- [PROBLEM STATEMENT] Output the complete listing. Match it exactly.

- - -

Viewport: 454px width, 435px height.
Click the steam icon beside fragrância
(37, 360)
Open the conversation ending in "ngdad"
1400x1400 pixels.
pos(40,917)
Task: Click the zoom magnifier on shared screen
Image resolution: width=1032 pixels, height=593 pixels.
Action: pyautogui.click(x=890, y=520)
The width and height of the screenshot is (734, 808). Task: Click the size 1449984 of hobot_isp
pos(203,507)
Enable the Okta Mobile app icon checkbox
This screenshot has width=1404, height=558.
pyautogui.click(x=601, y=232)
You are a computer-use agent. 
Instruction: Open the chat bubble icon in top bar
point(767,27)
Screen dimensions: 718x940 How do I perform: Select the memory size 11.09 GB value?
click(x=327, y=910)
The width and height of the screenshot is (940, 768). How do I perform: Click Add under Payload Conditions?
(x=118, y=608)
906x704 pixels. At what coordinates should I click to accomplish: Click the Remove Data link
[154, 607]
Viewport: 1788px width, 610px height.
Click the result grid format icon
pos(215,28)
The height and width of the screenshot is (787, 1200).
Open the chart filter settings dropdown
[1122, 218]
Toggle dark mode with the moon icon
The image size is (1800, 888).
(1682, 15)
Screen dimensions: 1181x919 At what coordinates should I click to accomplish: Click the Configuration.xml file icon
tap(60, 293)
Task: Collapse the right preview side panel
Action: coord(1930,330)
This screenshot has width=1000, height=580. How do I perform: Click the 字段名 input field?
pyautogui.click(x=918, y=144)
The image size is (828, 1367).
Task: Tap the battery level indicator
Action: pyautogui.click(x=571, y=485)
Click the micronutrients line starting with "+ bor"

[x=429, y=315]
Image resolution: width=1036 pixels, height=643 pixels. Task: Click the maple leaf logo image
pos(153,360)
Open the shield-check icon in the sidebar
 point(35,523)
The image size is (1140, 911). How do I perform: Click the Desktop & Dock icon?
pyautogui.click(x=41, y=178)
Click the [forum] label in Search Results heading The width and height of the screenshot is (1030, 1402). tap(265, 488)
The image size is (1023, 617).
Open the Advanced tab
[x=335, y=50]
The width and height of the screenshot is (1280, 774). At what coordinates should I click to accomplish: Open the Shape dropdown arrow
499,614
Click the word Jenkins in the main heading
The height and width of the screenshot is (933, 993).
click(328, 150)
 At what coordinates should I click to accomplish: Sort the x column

- - -

- [EXERCISE ANSWER]
Viewport: 454px width, 435px height.
Click the steam icon beside fragrância
(37, 360)
Open the conversation ending in "ngdad"
1400x1400 pixels.
pos(40,917)
Task: Click the zoom magnifier on shared screen
Image resolution: width=1032 pixels, height=593 pixels.
Action: pyautogui.click(x=890, y=520)
The width and height of the screenshot is (734, 808). Task: Click the size 1449984 of hobot_isp
pos(203,507)
Enable the Okta Mobile app icon checkbox
This screenshot has width=1404, height=558.
pyautogui.click(x=601, y=232)
You are a computer-use agent. 
Instruction: Open the chat bubble icon in top bar
point(767,27)
Screen dimensions: 718x940 How do I perform: Select the memory size 11.09 GB value?
click(x=327, y=910)
The width and height of the screenshot is (940, 768). How do I perform: Click Add under Payload Conditions?
(x=118, y=608)
906x704 pixels. At what coordinates should I click to accomplish: Click the Remove Data link
[154, 607]
Viewport: 1788px width, 610px height.
Click the result grid format icon
pos(215,28)
The height and width of the screenshot is (787, 1200).
Open the chart filter settings dropdown
[1122, 218]
Toggle dark mode with the moon icon
The image size is (1800, 888).
(1682, 15)
Screen dimensions: 1181x919 At what coordinates should I click to accomplish: Click the Configuration.xml file icon
tap(60, 293)
Task: Collapse the right preview side panel
Action: coord(1930,330)
This screenshot has width=1000, height=580. How do I perform: Click the 字段名 input field?
pyautogui.click(x=918, y=144)
The image size is (828, 1367).
Task: Tap the battery level indicator
Action: pyautogui.click(x=571, y=485)
Click the micronutrients line starting with "+ bor"

[x=429, y=315]
Image resolution: width=1036 pixels, height=643 pixels. Task: Click the maple leaf logo image
pos(153,360)
Open the shield-check icon in the sidebar
 point(35,523)
The image size is (1140, 911). How do I perform: Click the Desktop & Dock icon?
pyautogui.click(x=41, y=178)
Click the [forum] label in Search Results heading The width and height of the screenshot is (1030, 1402). tap(265, 488)
The image size is (1023, 617).
Open the Advanced tab
[x=335, y=50]
The width and height of the screenshot is (1280, 774). At what coordinates should I click to accomplish: Open the Shape dropdown arrow
499,614
Click the word Jenkins in the main heading
The height and width of the screenshot is (933, 993).
click(328, 150)
 At what coordinates should I click to accomplish: Sort the x column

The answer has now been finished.